Count the lines in the records that contain the word "perform" and give only that number.

- [AVAILABLE DATA]:
•••
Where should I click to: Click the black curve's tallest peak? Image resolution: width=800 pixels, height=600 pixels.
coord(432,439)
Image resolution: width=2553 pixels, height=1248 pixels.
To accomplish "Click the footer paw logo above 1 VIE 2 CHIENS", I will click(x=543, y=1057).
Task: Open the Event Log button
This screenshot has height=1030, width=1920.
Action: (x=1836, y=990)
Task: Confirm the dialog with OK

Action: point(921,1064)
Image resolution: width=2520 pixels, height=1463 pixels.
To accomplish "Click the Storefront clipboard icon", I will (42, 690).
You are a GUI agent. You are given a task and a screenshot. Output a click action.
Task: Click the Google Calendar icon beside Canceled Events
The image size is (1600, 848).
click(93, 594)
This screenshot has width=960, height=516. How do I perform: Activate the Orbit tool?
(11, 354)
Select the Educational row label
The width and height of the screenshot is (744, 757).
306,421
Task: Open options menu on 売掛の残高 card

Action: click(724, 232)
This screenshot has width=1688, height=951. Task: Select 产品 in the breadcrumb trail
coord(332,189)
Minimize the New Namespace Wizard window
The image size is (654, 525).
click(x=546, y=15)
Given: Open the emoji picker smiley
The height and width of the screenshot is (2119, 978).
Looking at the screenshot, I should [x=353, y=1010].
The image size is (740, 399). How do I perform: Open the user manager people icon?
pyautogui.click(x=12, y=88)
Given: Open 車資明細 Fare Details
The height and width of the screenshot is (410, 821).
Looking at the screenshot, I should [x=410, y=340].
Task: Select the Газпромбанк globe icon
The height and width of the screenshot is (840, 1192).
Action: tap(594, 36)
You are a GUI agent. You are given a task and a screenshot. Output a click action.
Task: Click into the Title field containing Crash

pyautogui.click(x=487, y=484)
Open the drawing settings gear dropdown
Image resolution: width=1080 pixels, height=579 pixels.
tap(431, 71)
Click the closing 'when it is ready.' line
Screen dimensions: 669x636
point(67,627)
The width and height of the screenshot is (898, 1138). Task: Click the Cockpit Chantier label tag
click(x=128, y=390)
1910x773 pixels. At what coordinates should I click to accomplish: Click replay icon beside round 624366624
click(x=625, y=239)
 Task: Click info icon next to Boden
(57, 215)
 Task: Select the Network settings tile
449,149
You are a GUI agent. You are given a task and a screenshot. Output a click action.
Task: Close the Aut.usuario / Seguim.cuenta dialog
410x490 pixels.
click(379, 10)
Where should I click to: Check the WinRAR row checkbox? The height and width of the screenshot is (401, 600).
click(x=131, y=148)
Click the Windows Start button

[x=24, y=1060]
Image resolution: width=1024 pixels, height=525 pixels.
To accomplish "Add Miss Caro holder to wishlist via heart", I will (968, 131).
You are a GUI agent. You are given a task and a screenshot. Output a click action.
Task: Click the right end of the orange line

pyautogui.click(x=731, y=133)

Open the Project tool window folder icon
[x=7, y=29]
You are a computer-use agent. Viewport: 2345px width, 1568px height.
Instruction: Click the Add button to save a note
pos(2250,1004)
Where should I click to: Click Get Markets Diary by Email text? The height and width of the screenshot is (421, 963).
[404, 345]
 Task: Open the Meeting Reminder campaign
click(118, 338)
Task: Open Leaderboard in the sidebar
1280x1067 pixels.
•••
- [COMPLETE RESPONSE]: 2